With a reasonable gasket in place, the seal got better but still was not perfect. Or should I say, was still not good enough to satisfy me that most of my breath was going in and out of the filter cylinder during normal use.
I did actually try pulling out the honeycomb filter. There was less air resistance but still not little enough to allow the light face seal to be strong enough. And I realized the cap itself was too restrictive and was the main culprit.
I did try putting a cotton pad in there as Copper3D suggested. It was nearly impossible to get any air to pass through the filter cylinder at that point. I tried cutting it down as they suggested. I never got it thin enough to have a chance of being effective.
I also combined knowledge from the afore linked filter material article to try and make it work. I printed a ring in the right size to stretch a piece of 100% pure cotton cloth to the width of the filter cylinder. I put that in the filter cylinder. And that showed a lot of promise. However, it was clear to me that the cap was too restrictive. And that if I wanted to go the 100% pure cotton fabric filter route, I’d need to redesign the cap at least to allow it a chance to work.
At this point, I reached a fork in the road. It was clear the stock mask wasn’t really useful.
I had some ideas on how to hack the mask and modify the design to actually be useful and successful. And I have moved forwarded with those efforts. But that’s a matter for a different article (soon). For now, I just wanted to share my evaluation of the mask, as originally published.
It doesn’t really seem to work. At best it’s ineffective. At worst, it might be fooling a whole lot of people into thinking it’s doing something it’s not. I think its imperative that people understand what it’s actually supposed to do and what it actually does.
It’s a platform off of which to hack something that might be useable in some situations. That’s all it is in my view.
But here’s the thing.
The afore linked article on mask filter materials makes it very clear that 100% pure cotton is reasonably effective. And further, that cotton blends are also reasonably effective (maybe more so) but are a little harder to breath through.
If you have the ability to just sew/tie a mask out of those materials, that’ll work. They are reusable/launder-able. So, before you go down the path of trying to construct a highly customized ridged respirator/filter-holder that may or may not actually work, consider if you’re making the problem more complex than it needs to be. Maybe thread and needle is more practical to get a filter thing you can breath through. The virus does not actually care how even your stitching is. What works, works.
Also, if you actually have surgical masks from which to cut filters for the 3d printed mask, why would you not just use the surgical mask itself instead? Using it in this mask as a filter doesn’t change its disposable nature. At best, you’d be able to stretch the use of the mask by cutting 4 filters from a single original mask. And maybe that’s something. Maybe it isn’t.
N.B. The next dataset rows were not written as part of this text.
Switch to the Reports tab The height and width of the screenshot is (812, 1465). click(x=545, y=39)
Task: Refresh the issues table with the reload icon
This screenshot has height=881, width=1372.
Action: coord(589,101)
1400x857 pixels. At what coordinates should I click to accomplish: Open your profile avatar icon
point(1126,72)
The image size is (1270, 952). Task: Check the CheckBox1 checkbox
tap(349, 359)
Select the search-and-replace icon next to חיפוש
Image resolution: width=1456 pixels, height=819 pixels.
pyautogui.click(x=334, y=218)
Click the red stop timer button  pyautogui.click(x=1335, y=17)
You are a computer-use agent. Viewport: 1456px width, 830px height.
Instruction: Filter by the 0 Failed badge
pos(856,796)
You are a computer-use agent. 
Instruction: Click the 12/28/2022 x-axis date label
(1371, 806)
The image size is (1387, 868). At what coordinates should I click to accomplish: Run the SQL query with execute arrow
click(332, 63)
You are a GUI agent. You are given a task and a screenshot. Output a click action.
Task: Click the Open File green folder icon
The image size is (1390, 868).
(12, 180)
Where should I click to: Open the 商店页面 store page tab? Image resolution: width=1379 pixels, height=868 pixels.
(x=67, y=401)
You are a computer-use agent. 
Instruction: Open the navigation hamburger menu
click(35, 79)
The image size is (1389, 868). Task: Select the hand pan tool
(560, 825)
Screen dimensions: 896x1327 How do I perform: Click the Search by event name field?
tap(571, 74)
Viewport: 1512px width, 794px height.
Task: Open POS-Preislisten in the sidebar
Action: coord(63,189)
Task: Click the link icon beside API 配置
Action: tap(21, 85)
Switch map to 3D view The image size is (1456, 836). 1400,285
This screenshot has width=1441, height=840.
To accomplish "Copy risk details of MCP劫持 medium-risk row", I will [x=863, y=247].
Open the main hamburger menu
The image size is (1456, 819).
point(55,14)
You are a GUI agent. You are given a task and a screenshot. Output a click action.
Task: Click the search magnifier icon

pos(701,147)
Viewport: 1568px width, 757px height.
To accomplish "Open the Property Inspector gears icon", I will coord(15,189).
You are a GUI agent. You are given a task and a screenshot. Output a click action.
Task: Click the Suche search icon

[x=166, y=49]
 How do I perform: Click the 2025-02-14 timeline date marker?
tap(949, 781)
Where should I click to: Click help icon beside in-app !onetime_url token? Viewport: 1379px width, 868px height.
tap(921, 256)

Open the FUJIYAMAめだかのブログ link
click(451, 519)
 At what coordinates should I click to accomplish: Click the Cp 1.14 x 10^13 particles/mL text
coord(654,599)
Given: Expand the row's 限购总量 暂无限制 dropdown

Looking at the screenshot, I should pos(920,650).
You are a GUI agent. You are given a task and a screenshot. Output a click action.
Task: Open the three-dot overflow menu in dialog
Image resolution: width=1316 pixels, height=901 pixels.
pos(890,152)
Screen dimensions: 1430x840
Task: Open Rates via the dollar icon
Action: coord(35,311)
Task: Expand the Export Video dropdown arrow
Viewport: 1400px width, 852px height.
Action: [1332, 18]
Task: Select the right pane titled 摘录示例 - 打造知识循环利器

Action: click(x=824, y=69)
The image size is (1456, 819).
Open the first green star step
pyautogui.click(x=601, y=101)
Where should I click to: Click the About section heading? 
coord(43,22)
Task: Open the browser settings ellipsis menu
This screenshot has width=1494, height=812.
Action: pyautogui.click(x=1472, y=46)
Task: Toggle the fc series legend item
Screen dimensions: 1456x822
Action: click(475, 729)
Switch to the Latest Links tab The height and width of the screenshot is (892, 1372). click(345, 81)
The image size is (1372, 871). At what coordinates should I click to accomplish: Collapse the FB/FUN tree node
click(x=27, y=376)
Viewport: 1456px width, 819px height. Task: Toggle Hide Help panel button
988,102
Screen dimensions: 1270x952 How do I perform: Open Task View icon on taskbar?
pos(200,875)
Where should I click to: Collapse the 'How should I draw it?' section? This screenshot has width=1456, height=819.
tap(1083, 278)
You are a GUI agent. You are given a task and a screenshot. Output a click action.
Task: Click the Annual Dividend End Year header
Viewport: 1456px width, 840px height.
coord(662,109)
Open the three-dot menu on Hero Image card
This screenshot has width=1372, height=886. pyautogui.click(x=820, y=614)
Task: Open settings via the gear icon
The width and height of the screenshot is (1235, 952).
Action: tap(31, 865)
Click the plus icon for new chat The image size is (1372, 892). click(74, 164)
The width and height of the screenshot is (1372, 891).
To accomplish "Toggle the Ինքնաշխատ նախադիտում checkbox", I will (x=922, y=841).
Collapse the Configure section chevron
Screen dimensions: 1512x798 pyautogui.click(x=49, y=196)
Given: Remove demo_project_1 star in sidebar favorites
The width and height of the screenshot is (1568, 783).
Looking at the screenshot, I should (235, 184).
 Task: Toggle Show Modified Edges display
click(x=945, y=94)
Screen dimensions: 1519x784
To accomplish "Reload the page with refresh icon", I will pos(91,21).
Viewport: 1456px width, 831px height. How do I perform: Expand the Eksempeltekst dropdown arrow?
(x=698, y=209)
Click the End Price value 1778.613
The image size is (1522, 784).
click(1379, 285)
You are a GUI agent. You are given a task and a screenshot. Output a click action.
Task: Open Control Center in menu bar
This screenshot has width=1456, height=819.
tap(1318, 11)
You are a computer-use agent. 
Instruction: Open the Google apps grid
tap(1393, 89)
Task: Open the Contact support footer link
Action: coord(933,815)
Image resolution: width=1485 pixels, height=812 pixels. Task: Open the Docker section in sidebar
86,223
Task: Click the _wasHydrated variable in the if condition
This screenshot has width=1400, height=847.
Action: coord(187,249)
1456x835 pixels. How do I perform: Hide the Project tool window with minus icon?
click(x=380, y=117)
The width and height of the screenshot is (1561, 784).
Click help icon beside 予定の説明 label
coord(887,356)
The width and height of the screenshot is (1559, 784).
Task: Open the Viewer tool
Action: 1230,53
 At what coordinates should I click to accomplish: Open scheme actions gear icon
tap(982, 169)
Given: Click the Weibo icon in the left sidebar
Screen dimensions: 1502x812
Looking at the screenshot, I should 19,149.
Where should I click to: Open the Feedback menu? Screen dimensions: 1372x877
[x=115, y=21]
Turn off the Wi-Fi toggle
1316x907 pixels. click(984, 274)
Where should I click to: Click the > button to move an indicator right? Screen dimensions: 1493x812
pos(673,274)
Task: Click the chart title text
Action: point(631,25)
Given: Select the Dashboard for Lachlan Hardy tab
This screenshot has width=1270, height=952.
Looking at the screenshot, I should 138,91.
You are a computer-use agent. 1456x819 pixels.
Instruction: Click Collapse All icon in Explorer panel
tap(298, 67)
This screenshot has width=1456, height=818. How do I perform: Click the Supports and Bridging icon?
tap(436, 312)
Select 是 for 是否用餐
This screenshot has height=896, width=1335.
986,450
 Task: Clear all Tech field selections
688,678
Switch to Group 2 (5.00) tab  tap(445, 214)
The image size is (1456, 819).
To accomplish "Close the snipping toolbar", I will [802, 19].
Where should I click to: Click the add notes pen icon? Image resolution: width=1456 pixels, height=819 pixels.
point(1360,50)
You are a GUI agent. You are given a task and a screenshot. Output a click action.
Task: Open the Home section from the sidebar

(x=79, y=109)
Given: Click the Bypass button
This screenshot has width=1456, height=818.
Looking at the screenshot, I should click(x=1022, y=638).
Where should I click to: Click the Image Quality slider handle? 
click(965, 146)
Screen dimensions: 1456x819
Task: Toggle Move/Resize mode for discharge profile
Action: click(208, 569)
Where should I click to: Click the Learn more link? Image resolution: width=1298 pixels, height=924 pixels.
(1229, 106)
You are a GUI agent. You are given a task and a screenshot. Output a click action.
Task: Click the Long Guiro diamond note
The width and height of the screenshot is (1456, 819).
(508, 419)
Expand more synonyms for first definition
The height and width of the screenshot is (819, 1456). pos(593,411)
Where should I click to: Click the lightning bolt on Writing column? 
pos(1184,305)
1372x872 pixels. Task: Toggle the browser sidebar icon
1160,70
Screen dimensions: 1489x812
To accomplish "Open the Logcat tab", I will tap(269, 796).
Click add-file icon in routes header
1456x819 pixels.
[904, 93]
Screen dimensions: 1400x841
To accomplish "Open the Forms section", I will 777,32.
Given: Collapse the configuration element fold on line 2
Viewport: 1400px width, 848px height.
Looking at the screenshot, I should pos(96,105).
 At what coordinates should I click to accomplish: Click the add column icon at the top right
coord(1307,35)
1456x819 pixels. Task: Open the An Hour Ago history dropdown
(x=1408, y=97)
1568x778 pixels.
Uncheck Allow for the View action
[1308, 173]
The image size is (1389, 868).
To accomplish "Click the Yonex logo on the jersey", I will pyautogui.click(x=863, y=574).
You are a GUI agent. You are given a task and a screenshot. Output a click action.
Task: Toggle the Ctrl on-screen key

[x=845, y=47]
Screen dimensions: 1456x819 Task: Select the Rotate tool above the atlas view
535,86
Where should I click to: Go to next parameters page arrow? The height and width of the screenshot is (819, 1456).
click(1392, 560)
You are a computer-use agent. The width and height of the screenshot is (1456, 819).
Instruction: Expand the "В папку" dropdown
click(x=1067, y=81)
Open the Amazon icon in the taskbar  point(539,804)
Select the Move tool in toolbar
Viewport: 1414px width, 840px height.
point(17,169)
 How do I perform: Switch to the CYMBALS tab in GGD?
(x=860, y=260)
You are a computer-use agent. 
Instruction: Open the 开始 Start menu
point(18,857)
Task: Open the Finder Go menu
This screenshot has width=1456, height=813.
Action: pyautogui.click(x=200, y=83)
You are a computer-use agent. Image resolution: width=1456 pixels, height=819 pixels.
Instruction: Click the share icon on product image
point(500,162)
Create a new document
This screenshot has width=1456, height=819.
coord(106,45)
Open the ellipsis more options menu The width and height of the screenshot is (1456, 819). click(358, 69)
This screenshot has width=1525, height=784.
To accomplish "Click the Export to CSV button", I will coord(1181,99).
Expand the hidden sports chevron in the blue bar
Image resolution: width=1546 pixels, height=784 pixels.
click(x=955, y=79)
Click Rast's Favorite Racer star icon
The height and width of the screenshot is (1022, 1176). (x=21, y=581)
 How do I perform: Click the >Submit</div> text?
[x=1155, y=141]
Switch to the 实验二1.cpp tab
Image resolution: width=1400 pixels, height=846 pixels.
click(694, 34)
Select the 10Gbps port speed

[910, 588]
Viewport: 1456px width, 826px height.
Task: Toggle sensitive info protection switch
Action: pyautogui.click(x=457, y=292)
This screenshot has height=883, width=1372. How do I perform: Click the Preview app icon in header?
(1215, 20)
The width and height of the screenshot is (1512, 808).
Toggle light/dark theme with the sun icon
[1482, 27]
Also, consider that even if the mask does absolutely nothing to filter air, it can at least keep you from touching your nose and lips, and from direct spray from other people coughing and sneezing. And that ain’t nothing.
My best guess, is that the only way this 3d printed mask will be really functional, is if the basic geometry of the air-path proves to be a layer of protection on-top of a good filter material. That’s why I’m going to keep working on improving the design on my own. Because that may be possible. Will I be able to test its efficacy versus a sewn mask? No, I don’t have that kind of equipment or expertise. But if I can get a 100% cotton filter in-line and can be confident that the seal is good enough that my breath actually goes through the filter, then I will be at least fairly certain it’s as-good and leave the questions as to it being “better” for calmer times.